Cyber Security Advisory Director | vCISO Leadership

Ankura is a team of excellence founded on innovation and growth. This position supports the Data & Technology practice - one of six practices focused on client delivery services across the Firm. Our global team of over 100 professionals includes former federal law enforcement personnel, in-house security experts, Big 4 consultants, federal regulators, threat intel and dark web experts. We have helped clients and partners for 10+ years across industries and geographies with the following services:

• Incident Response, Intelligence, and Investigations.
• Technology, Privacy, and Cyber Risk Advisory.
• End Point & Managed Detection & Response.

The EMEA Cyber security & Privacy practice is growing and has ambitions to expand its capabilities from a strong base in incident response, intelligence and investigations into additional proactive security, AI security and managed detection & response services.

Why Join Ankura

• You will have the opportunity to get involved with both Proactive and Reactive work.
• We can support and develop individuals who aspire to be an expert.
• Opportunities for career development, an assigned career mentor, access to Ankura Academy, and opportunities to collaborate on projects with other Ankura practices.
• Work with a collaborative environment, whereby our professionals have the freedom to innovate which promotes curiosity, learning and communication.

Role: The Director role is Manager level position. Ankura’s Cyber security and Privacy Practice is a full-service suite of cyber security and privacy solutions, regardless of industry or size.

Responsibilities

• Cyber Security Program & Strategy: Evaluate and enhance client cyber security programmes against recognised frameworks like NIST, ISO, DORA, and NIS2. Advise on security strategy for cloud and hybrid environments, acting as a vCISO to guide their cyber resilience and security posture.
• Risk Management & Remediation: Conduct comprehensive cyber risk assessments, including third-party risk management and cyber risk quantification.
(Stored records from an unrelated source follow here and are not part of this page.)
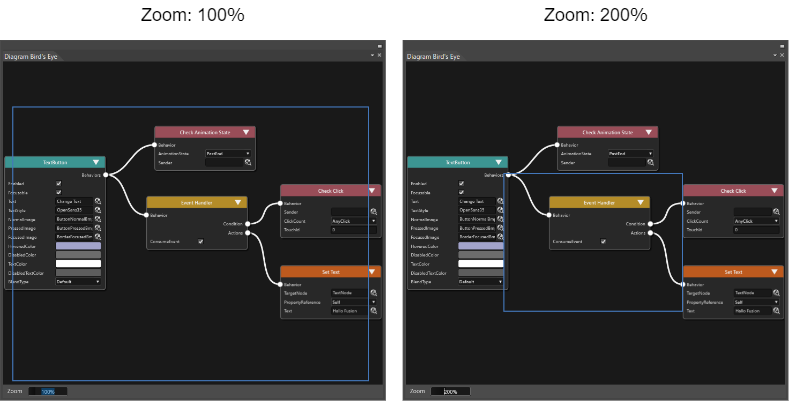789x401 pixels.
Task: Select the right Diagram Bird's Eye panel tab
Action: pyautogui.click(x=434, y=56)

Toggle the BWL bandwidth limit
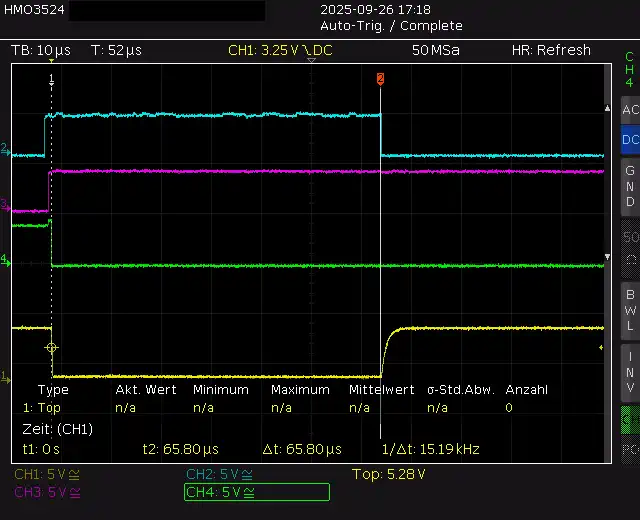point(629,310)
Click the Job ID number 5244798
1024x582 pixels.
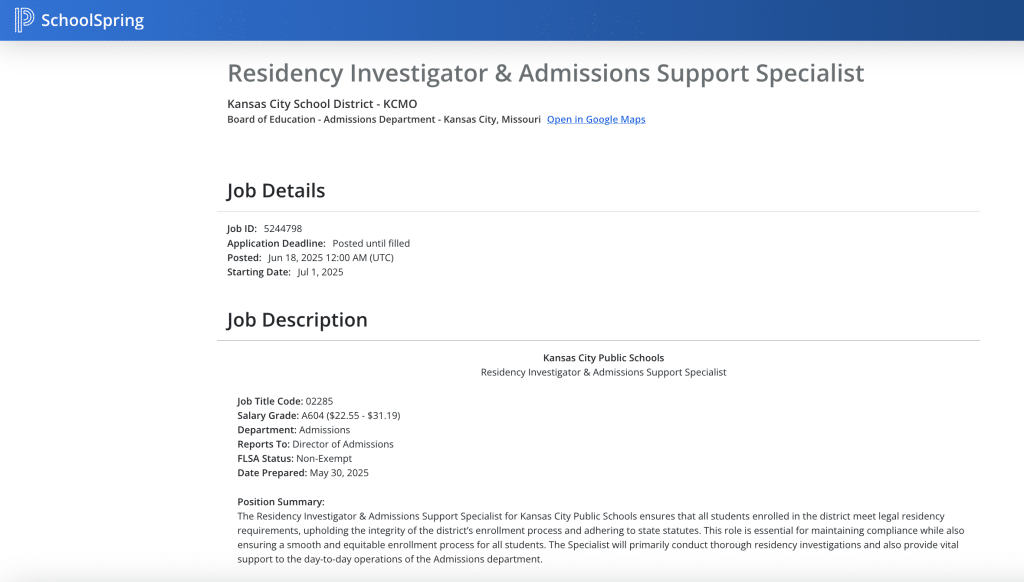coord(283,229)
Develop and oversee remediation plans, from initial assessment to full delivery, ensuring a seamless consulting engagement.
• Policy & Incident Response: Develop and refine security policies, including Business Continuity Plans (BCPs) and incident response plans. Support the delivery of cyber security and crisis tabletop exercises to test client resilience.
• Mergers & Acquisitions (M&A): Conduct Cyber Due Diligence (DD) for pre-acquisition and post-acquisition reviews, specifically for private equity (PE) houses and other corporate clients.
• Project Leadership & Delivery: Lead and manage end-to-end client engagements. This includes project scoping, proposal development, and ensuring timely delivery of all project deliverables within a consulting framework.
• Technology & Expertise: Possess deep knowledge of security technologies and architectures, with an understanding of AI risk and the use of AI technologies in cyber security.
• Team Leadership: Supervise and mentor less experienced consultants and client personnel.

Requirements:

• Experience: Experience in a Big four or a mid-tier consulting firm is essential, with a background in leading cyber security projects and acting in a vCISO capacity. Experience with scoping projects, developing budgets, and crafting proposals for new business is essential.
• Technical Knowledge: In-depth understanding of security principles and network architectures. Ability to assess security controls across major cloud platforms (Azure, AWS, GCP, Office 365).
• Frameworks: Strong familiarity with NIST, ISO, PCI, DORA, NIS2, EU AI Act, NIST AI RMF and other relevant frameworks.
• Qualifications: Professional certifications such as CISSP, CISM, CISA, Prince2 or PMP are preferred.
• Skills: Strong analytical, communication (written and verbal), and organisational skills. Ability to work both independently and as part of a team in a high-paced consulting environment.
• Travel: Flexibility to travel outside the UK for work, which may involve a few weeks at a time on short notice.
• Good to have: Knowledge / experience of the incident management lifecycle, ethical hacking, DFIR, secure development practices and internal audit. Experience and exposure to AI technology challenges and opportunities.